How do you make a really big ice cube?

I enjoy telling people that I work in an old peanut butter factory, next door to a paper cup factory, and down the street from a donut factory. So it should be no surprise that I was thrilled to receive an invitation to a party in an old ice house in Brick City.

An ice house, I found out is a place were they used to cut up, store, and redistribute big blocks of ice that were brought down on the railroad from frozen lakes up north before there were such things as electricity, refrigerators, and deep-freezers. Hence the old-fashioned term “ice box” was a wooden cabinet where you put a block of ice below your food to keep it fresh.

For the open house of Marlin Company in their new digs, massive blocks of ice stood like sentinels at doorways and in the front lobby of the third floor of this massive old building. Blocks of ice with words in them.

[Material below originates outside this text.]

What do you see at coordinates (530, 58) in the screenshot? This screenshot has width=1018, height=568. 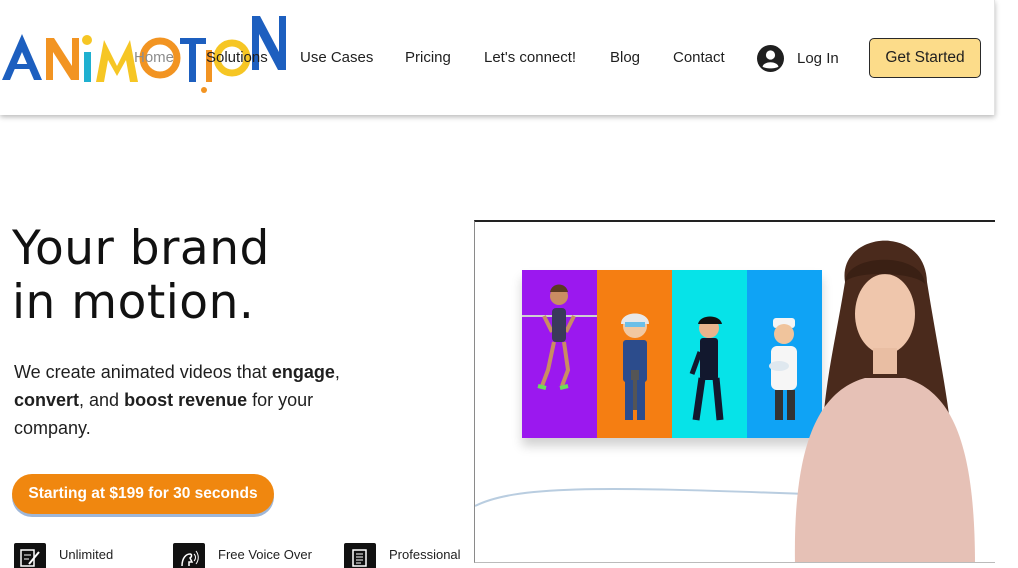 I see `nav-lets-connect: Let's connect!` at bounding box center [530, 58].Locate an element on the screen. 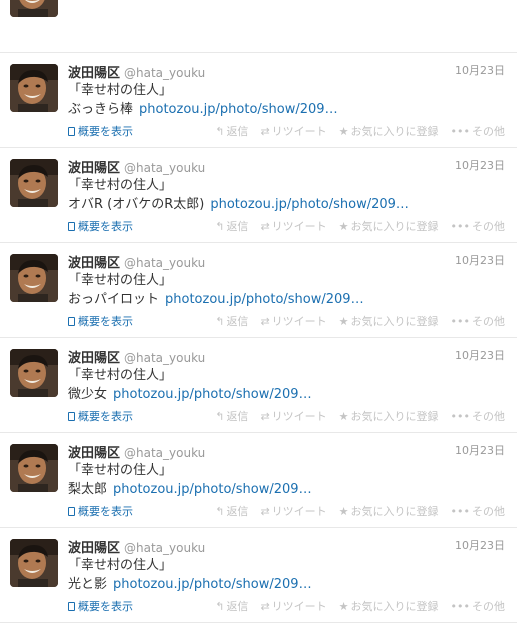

Begging the question, I don’t know how to make such good-looking ice cubes, but here are a few photos. Not only did they look good, the quotes inside had inspiring themes such as “Build upon a grand Idea, and nothing can tear it down,” and “Creativity is the currency of Tomorrow.”

Marlin Company is a creative agency, and some of the people who work there are also artists. And they support local artists in a big way. The front lobby is full of art.

Here’s some of my friend Stephanie Cramer’s work in situ. I didn’t really know it was hers until I had to walk across the room because I fell in love with that blue bird — and saw her name on the tag.

The big gear coffee table? Made from a gear out of the old elevator shaft of the ice house by Michael Stelzer, president of Marlin Company who creates hand-forged sculpture in an old barn in his spare time.

The flowers were done by the Flower Merchant over on Campbell. Some of the arrangements looked almost like alien beings, and the main centerpiece like a formation of moon and the planets swirling around our solar system. And since Marlin’s specialty is working with national food companies, of course all the food was art!